(Beginning of EXTRACTED DATA)

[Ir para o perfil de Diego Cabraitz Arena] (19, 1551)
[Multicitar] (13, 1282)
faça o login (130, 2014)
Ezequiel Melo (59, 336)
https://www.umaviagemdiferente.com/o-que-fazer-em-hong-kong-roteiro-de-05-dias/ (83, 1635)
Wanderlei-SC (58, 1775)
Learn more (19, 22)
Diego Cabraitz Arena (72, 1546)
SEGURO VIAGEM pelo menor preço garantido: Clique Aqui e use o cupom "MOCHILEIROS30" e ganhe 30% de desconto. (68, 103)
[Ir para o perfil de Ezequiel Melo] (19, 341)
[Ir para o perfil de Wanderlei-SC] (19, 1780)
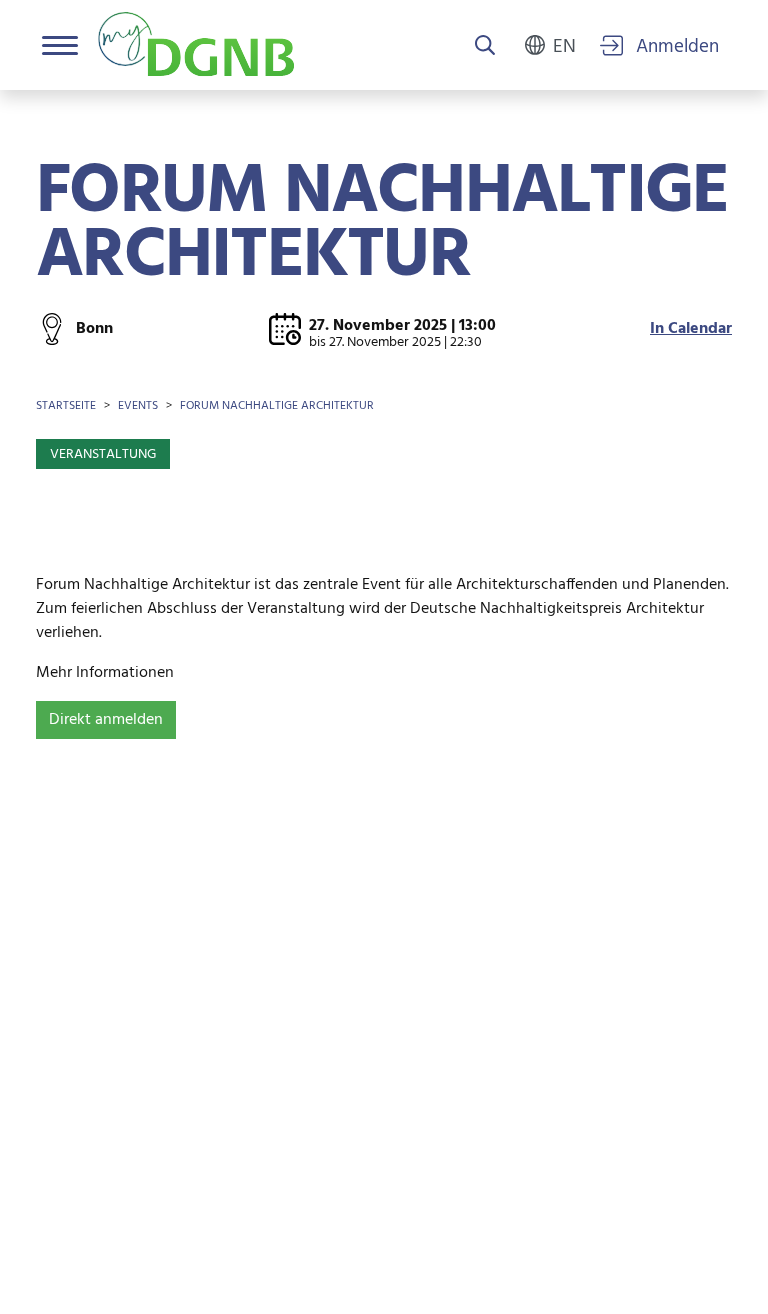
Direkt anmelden (106, 720)
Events (138, 406)
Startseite (66, 406)
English (564, 45)
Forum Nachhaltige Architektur (277, 406)
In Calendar (691, 329)
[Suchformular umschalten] (485, 47)
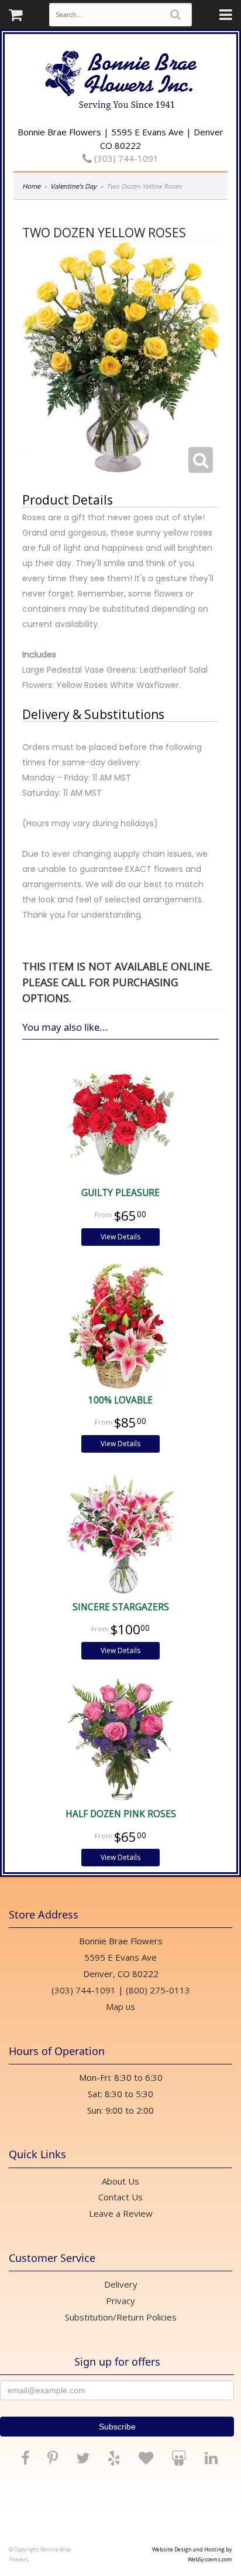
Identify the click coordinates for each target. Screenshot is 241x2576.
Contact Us (120, 2197)
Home (31, 186)
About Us (120, 2181)
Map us (120, 2006)
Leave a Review (121, 2213)
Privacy (120, 2300)
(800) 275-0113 (158, 1990)
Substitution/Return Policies (121, 2317)
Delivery (120, 2284)
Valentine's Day (73, 186)
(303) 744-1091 (125, 158)
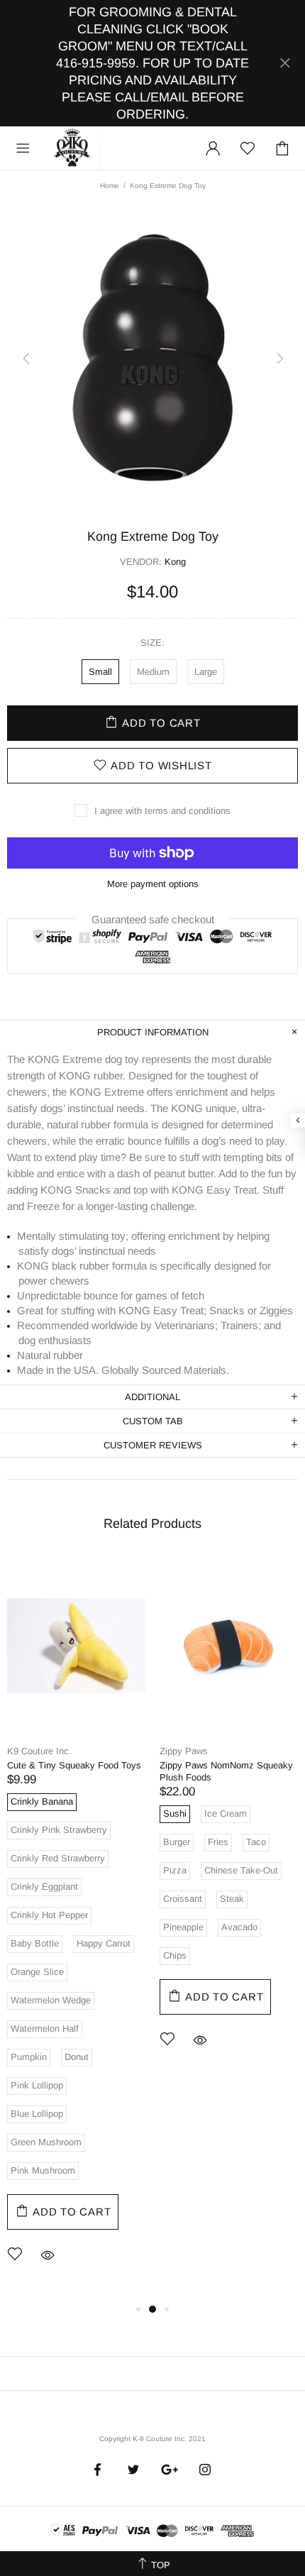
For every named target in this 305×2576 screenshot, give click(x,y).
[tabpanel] (76, 1929)
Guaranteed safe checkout (153, 919)
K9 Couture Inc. (73, 148)
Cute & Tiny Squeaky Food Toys (74, 1765)
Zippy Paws (184, 1751)
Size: (152, 642)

(End of EXTRACTED DATA)

- **EXERCISE**: Return a copy of each line in the records above that has "para" in it.

- **RESULT**:
[Ir para o perfil de Diego Cabraitz Arena] (19, 1551)
[Ir para o perfil de Ezequiel Melo] (19, 341)
[Ir para o perfil de Wanderlei-SC] (19, 1780)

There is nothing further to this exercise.